_Passage shown_.
:::
It's entirely possible to have a module that when run by itself is a bin but when required is a reusable library. Is there a reason we are trying to discourage this?
The following fields are reserved for future expansion: build, default, email, external, files, imports, maintainer, paths, platform, require, summary, test, using, downloads, uid, type
I would like to add that properties beginning with "_" are reserved for package registries. I'd also like the top level type attribute to be reserved for package registries. JSON databases tend to reserve _ properties and it's very common for applications to use the type attribute when storing JSON, I'd like package.json files to be easily storable by JSON databases without modification.
Could you expand on this more? Mainly why would registries be changing the package.json for a package? And what do you mean by 'top level type attribute to be reserved' Restricting keys to not start with "_" is sensible.
{
"moz:app": "myapp",
"moz:type": "extension",
"bespin:type": "plugin",
"narwhal:dependencies": ["xulrunner"],
"name": "mypackage",
"version": "0.7.0",
"description": "Sample package for CommonJS. This package demonstrates the required elements of a CommonJS package.",
"keywords": [
"package",
"example"
:::
_Source data_.
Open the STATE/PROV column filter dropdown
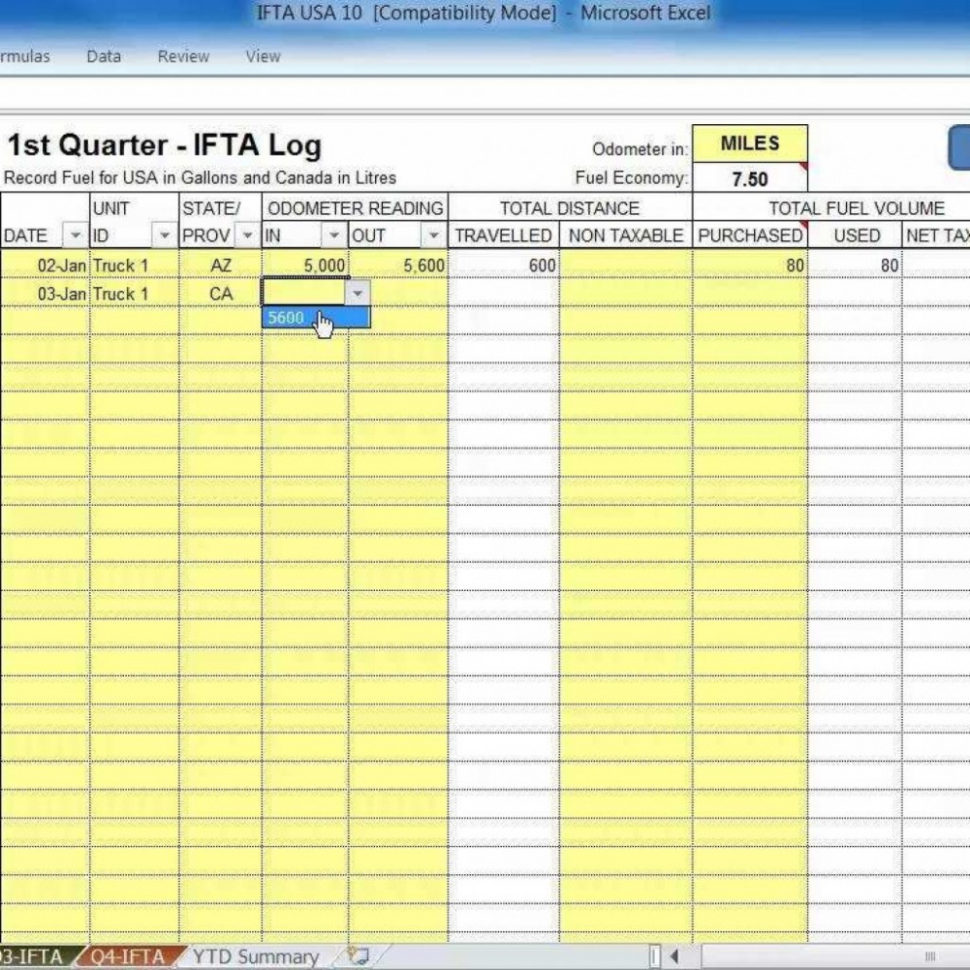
:::
_What you will do_.
[A] In the package.json discussion, which two things does one commenter want reserved for package registries?
[B] Say whether each statement agrees with the package.json discussion, giving yes or no and quoting the words that decide it: (i) The sample package is named "mypackage." (ii) "version" is one of the fields reserved for future expansion. (iii) One commenter calls it sensible to keep keys from starting with "_".

_Expected outputs_.
[A] Properties beginning with "_" and the top-level type attribute.

[B]
(i) Yes: "name": "mypackage"
(ii) No: "The following fields are reserved for future expansion: build, default, email, external, files, imports, maintainer, paths, platform, require, summary, test, using, downloads, uid, type"
(iii) Yes: "Restricting keys to not start with "_" is sensible."